Rachel Carrington darted toward the sliding puck to block it with her stick and prevent her opponent from scoring in the hockey game.
The defender was participating in an April scrimmage off the ice. In fact, her team was at least seven feet underwater. At the bottom of a pool.
Welcome to underwater hockey. While the city hopes the Blackhawks repeat as Stanley Cup champs, these athletes have a different kind of hockey fever.
"What's underwater hockey? I say it's the best sport ever," said Carrington, a 28-year-old Evanston resident.
Members of the coed Chicago Underwater Hockey Club get asked that question a lot. While it might not be as aggressive or fast-paced as ice hockey, players get hooked easily.
"I'm completely addicted," said Kevin Ward, 49, a firefighter from River West who has been playing for five years. He likened it to ultimate Frisbee 15 years ago, a sport that has become more mainstream over time. "It's obscure but catching on."
According to the USA Underwater Hockey Committee of the Underwater Society of America, the sport is played by more than 1,000 people on teams in the U.S. There are regional tournaments, national competitions and world championships.
Founded in the 1970s, the Chicago club has grown in the past five years from roughly 30 members to 45, club president Damir Djidic said.
Amid the smell of chlorine and fizzing sound of the filtration system at Northeastern Illinois University's pool, where the Chicago club practices each week, players suited up before dipping their toes in the lukewarm water.
They wore swimsuits and slid on snorkel masks and mouthpieces, fins, rubber-coated gloves to protect them from scratching their hands against the pool floor, and headgear to protect their eardrums from popping. In their hands they each held a footlong stick, which is color-coded to distinguish the teams.
With the call of "sticks up!" six players on each side swam toward the center of the pool, where the 3-pound puck sat. Fins kicked in the air as the players dove to reach the puck.
"It's a game of breath-holding and stamina," said Djidic, a 28-year-old from Aurora. "You have to swim fast and hold your breath for a period of time to keep possession of the puck."
At surface level, the water rippled. It looked like a shark feeding frenzy. Players popped up for air.
Under the water, players typically held their breath for 15 to 20 seconds as they curled their bodies to shield the puck from opponents. They slinked underneath one another to reach the puck.

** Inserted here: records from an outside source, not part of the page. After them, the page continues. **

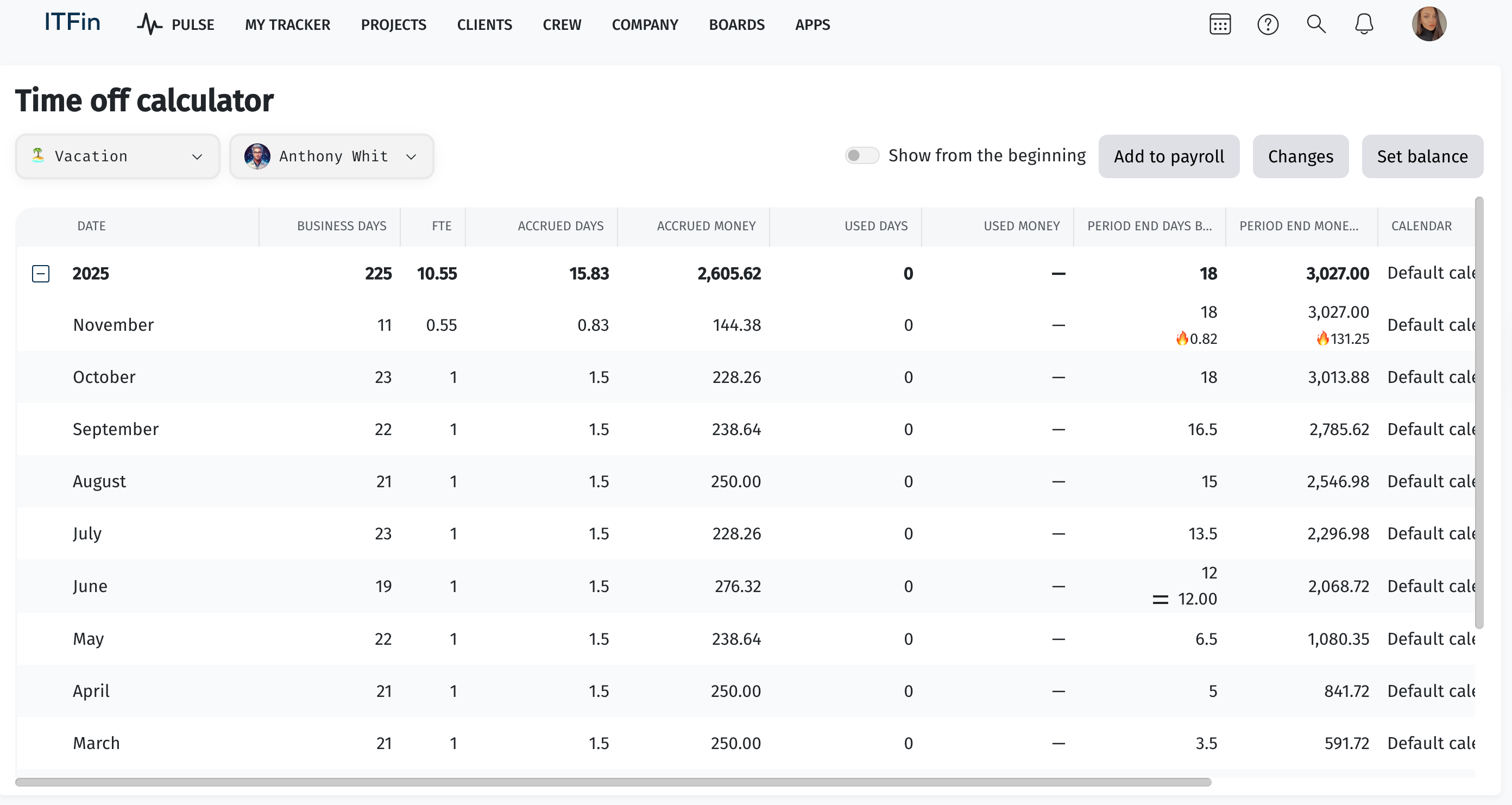Viewport: 1512px width, 805px height.
Task: Open the Anthony Whit employee dropdown
Action: (x=331, y=156)
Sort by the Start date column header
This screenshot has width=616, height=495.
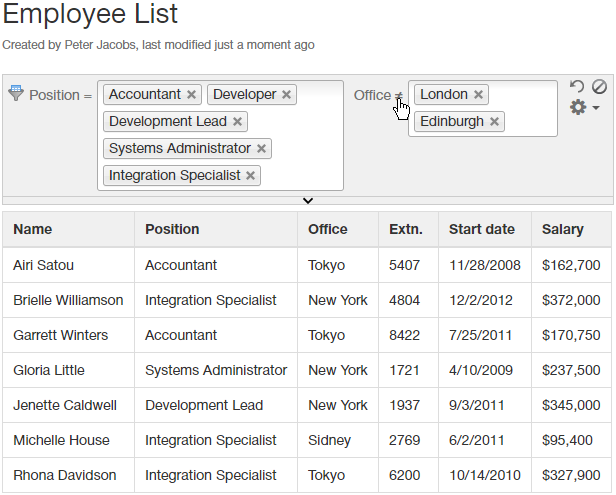pyautogui.click(x=481, y=229)
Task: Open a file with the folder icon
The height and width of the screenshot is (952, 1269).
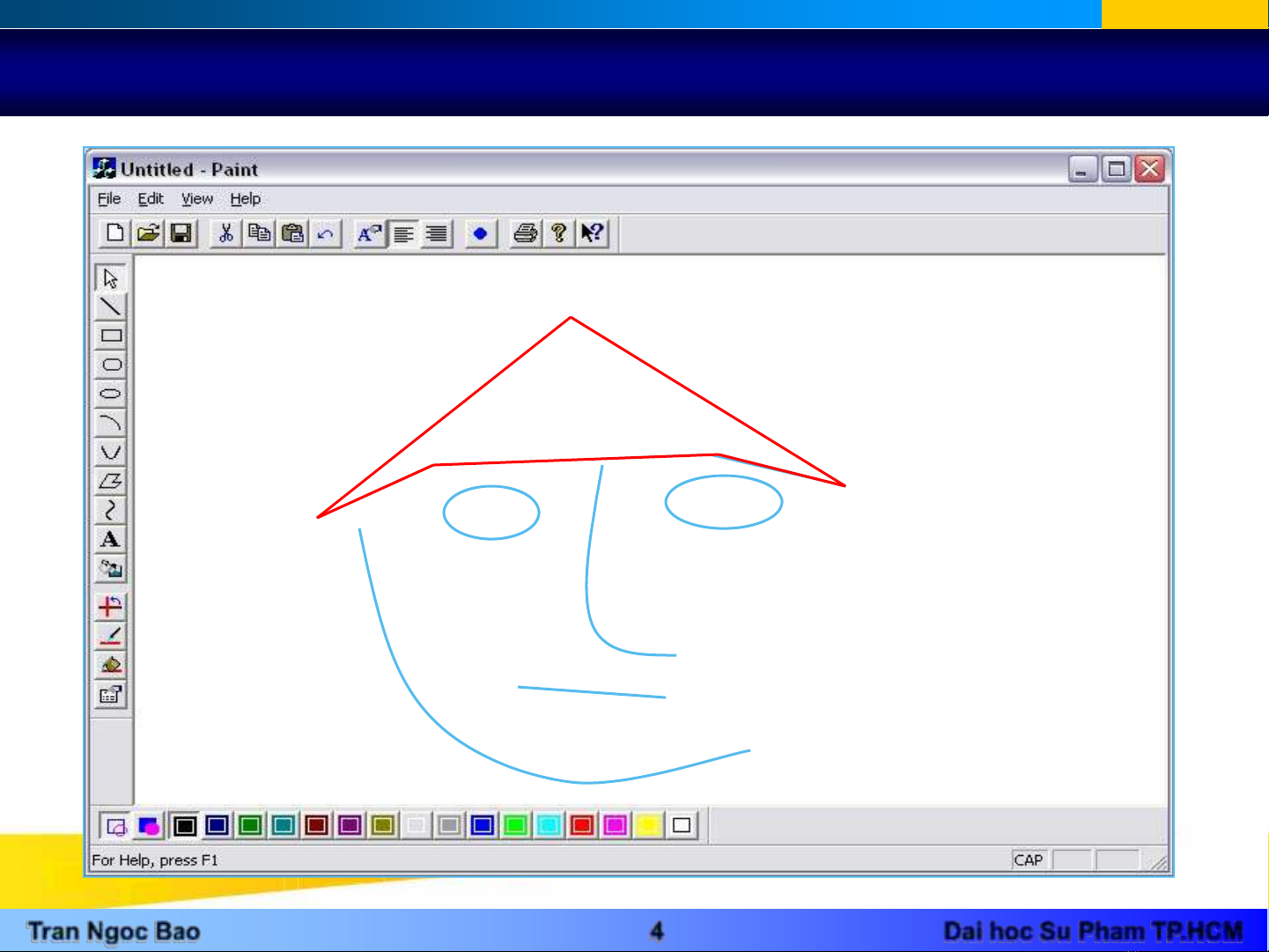Action: pyautogui.click(x=148, y=233)
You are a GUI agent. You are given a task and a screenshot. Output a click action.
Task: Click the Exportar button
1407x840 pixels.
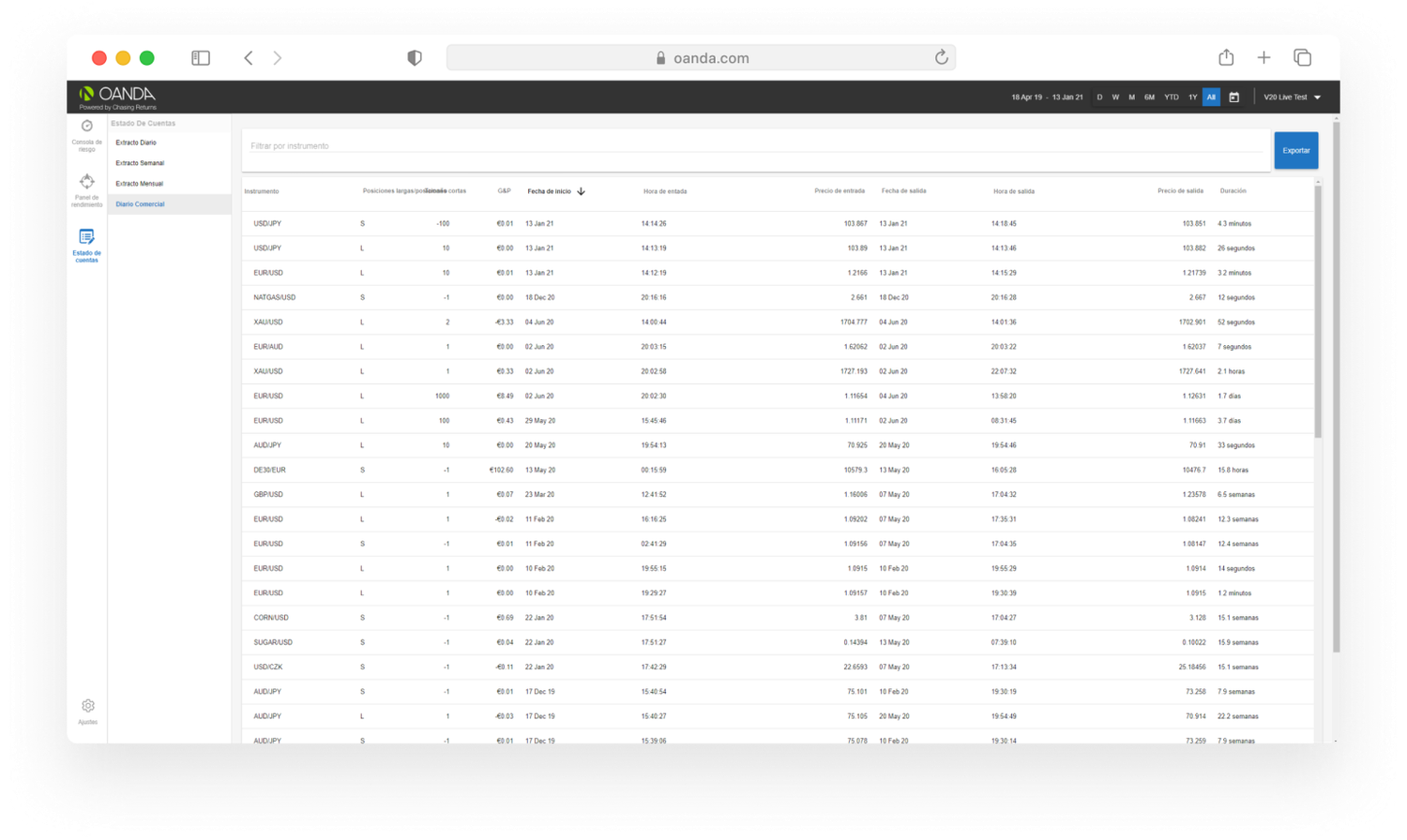click(1295, 150)
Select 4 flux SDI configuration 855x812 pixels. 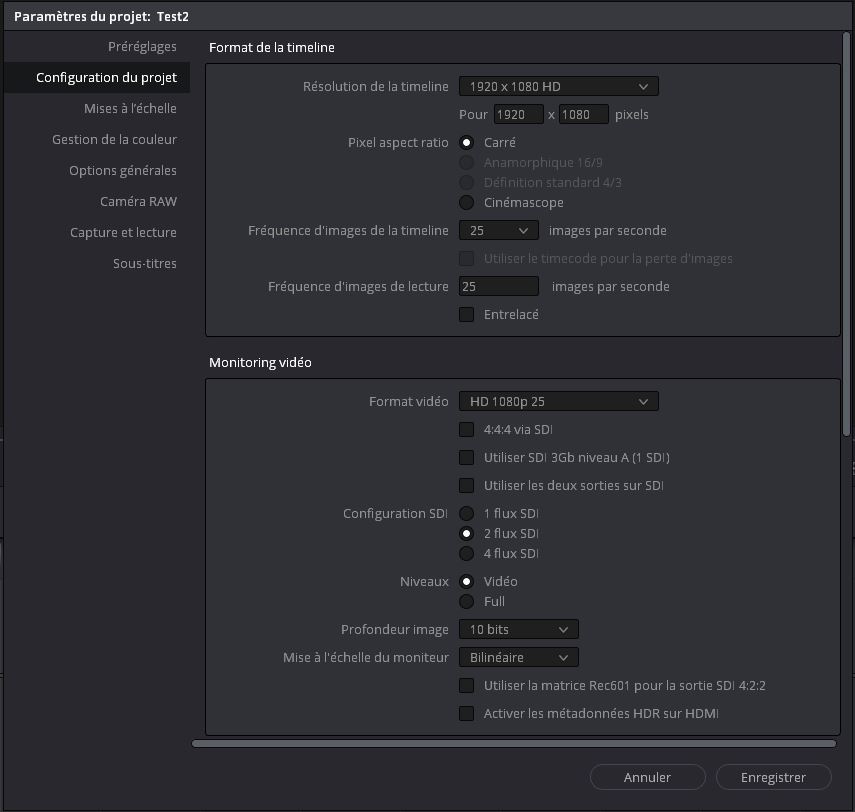pyautogui.click(x=466, y=554)
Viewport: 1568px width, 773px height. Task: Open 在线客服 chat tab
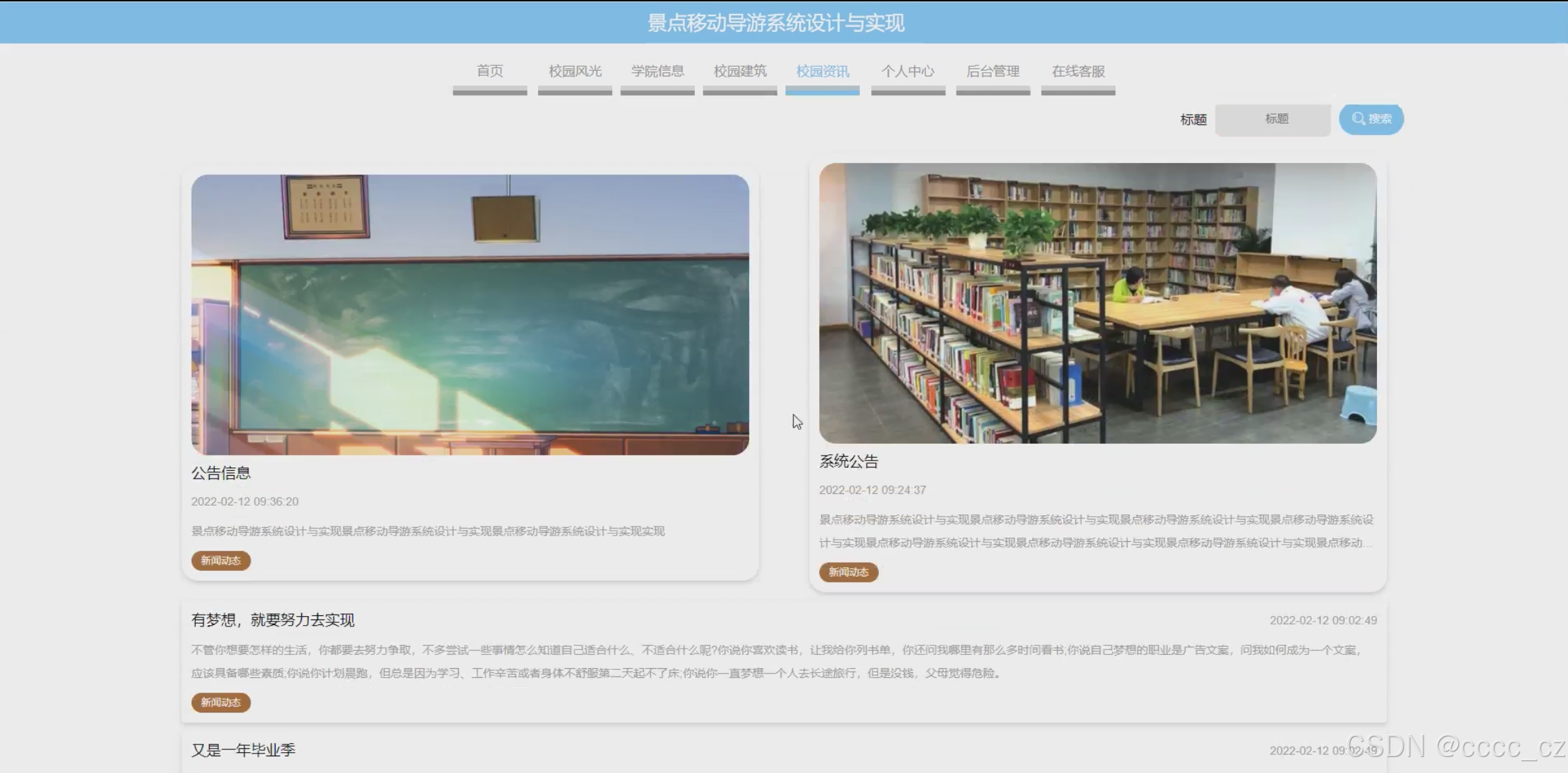[x=1078, y=71]
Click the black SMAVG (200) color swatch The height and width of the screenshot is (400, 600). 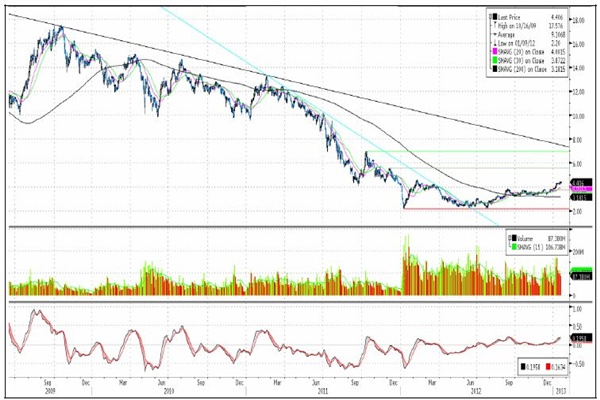tap(492, 69)
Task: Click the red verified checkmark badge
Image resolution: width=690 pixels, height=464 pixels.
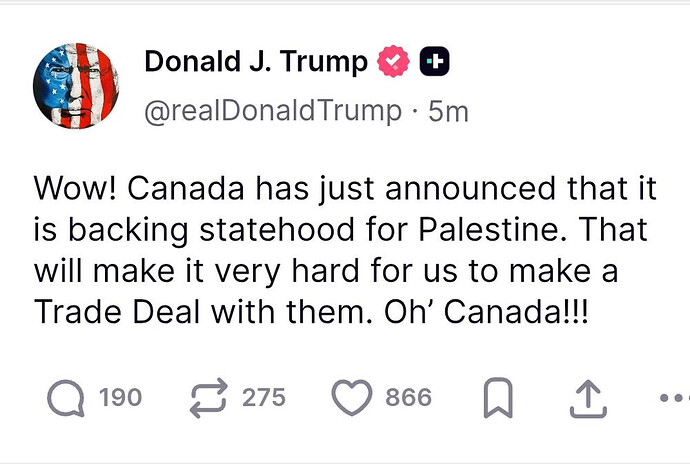Action: coord(391,63)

Carrington said it looks more graceful below the surface, like "underwater ballet."
She remembered being exhausted the first time she played, in 2003 as a freshman at the University of Illinois at Urbana-Champaign.
"It was really weird equipment in the beginning and you feel funny putting on the equipment," said Carrington, a vet technician. "This is so hard. How do people play this for a full practice?" she recalled thinking. But she now plans to try out for the U.S. world championship team.
This type of hockey doesn't have three periods, only two 15-minute halves. No goalies or nets either. There are 9-foot-long metal troughs at each end where the puck has to land to count as a goal.
There is no fighting or checking, either.
"It gets kind of crowded, but the sport doesn't necessarily allow physical contact as in regular hockey," Djidic said.
Stick-handling skills are crucial, however. It's possible to get a puck in the face. Of course, bumps and bruises happen too.
It can be competitive and referees can send players to the penalty box. For example, unsportsmanlike conduct will put players in the sin bin for two or five minutes or even get them dismissed at the ref's discretion. Deliberately flicking the puck out of bounds calls for one minute in the box.
It's not quite the spectator sport ice hockey is. All the action happens below the surface. Big tournaments have underwater cameras and stream game coverage online.
Many players on the Chicago club heard about the sport through friends and were encouraged to go to practice and try it. They say it takes about three times until newbies get comfortable with the gear.
Practicing twice a week and playing is a stress reliever for Djidic, a social worker.
"It becomes very easy and almost relaxing," he said. "When you're underwater, you feel relaxed. There's no noise and it's a calming environment I guess."
All the kicking, swimming and puck swatting at the bottom of the pool lead to quite the workout.
It's hard for Andrey Dikhtyarenko to tell how many calories he's burning when he plays, because he's not sweating in the pool. So he measures it by how hungry he is after practice. Usually, he's starving.
The rookie started playing after doing a Google search for diving in Chicago.
"I like unusual stuff," said Dikhtyarenko, a 38-year-old programmer from Buffalo Grove. "This is a very unusual sport. Just swimming, I don't like it. It's boring.
"[Underwater hockey] is good exercise and fun at the same time."